PBI takes an average of the averages which yields an inaccurate number. How can I get the average line to show the overall average of all the items in the plot, not the average of the averages of the items by category in the plot (see the picture below)?
Here is the sample data (there is a report-level filter on TYPE = "Fruit"):
UID | TYPE | CATEGORY | ITEM_VALUE |
1 | Fruit | Apple | 2.2 |
2 | Fruit | Apple | 1.3 |
3 | Fruit | Apple | 2.9 |
4 | Fruit | Banana | 2.0 |
5 | Fruit | Banana | 1.1 |
6 | Fruit | Cherry | 4.3 |
7 | Fruit | Cherry | 1.7 |
8 | Fruit | Cherry | 5.5 |
9 | Fruit | Cherry | 2.0 |
10 | Fruit | Dragonfruit | 3.5 |
11 | Fruit | Dragonfruit | 1.2 |
12 | Fruit | Dragonfruit | 2.0 |
13 | Fruit | Elderberry | 1.7 |
14 | Fruit | Elderberry | 3.1 |
15 | Vegetable | Potato | 2.5 |
16 | Vegetable | Potato | 1.4 |
17 | Vegetable | Potato | 2.6 |
18 | Vegetable | Potato | 1.1 |
19 | Vegetable | Broccoli | 2.6 |
20 | Vegetable | Broccoli | 3.7 |
21 | Vegetable | Broccoli | 2.7 |
22 | Vegetable | Squash | 5.1 |
23 | Vegetable | Squash | 5.4 |
24 | Vegetable | Squash | 4.7 |
25 | Vegetable | Corn | 4.4 |
26 | Vegetable | Corn | 3.9 |
27 | Vegetable | Corn | 4.9 |
28 | Vegetable | Corn | 1.8 |
29 | Vegetable | Corn | 1.9 |
30 | Vegetable | Lettuce | 1.8 |
31 | Vegetable | Lettuce | 2.5 |
Here is the DAX for the calculated column:
Average Item Value By Category (Column) = CALCULATE( AVERAGE(DATA_SET[ITEM_VALUE]), ALLEXCEPT(DATA_SET, DATA_SET[TYPE]) )
Solved! Go to Solution.
Looking at your chart, it seems odd that your X-axis is a count of UIDs. It seems that how many UID's a certain product category has isn't a useful way to group or plot them. However, it seems your problem resides in how simple and uncustomizable the Data Analytics lines are for scatterplots.

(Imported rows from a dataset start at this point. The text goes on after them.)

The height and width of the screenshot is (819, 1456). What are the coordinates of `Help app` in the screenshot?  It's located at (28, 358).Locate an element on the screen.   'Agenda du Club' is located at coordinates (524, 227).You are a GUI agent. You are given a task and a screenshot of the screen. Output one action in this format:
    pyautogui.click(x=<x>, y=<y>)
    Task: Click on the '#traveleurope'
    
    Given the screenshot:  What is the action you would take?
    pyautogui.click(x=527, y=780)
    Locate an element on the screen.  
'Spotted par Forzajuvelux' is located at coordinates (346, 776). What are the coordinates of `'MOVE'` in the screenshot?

I've done some reasearch, and playing around with your example file, and as far as I can tell, there's no way accomplish this with a scatterplot, unless you make a custom visual. I even played around with some of the scatterplots on the marketplace, and none of them seemed to be able to accomplish this either.
My solution would be to use a different visual. I'd set this up as a bar and line chart. Then you can set up a measure or your average column as the line value, and set the category types as the X-Axis.
up
still no solution around?
i face the same problem not having the option to have a weight calculation when average on group of record
this will be major PITA for my project with Powerbi if no workaround.
i need to do a lot bubble chart at group level with a weighted average (which allow to show which group perform better than the average)
Looking at your chart, it seems odd that your X-axis is a count of UIDs. It seems that how many UID's a certain product category has isn't a useful way to group or plot them. However, it seems your problem resides in how simple and uncustomizable the Data Analytics lines are for scatterplots.
I've done some reasearch, and playing around with your example file, and as far as I can tell, there's no way accomplish this with a scatterplot, unless you make a custom visual. I even played around with some of the scatterplots on the marketplace, and none of them seemed to be able to accomplish this either.
My solution would be to use a different visual. I'd set this up as a bar and line chart. Then you can set up a measure or your average column as the line value, and set the category types as the X-Axis.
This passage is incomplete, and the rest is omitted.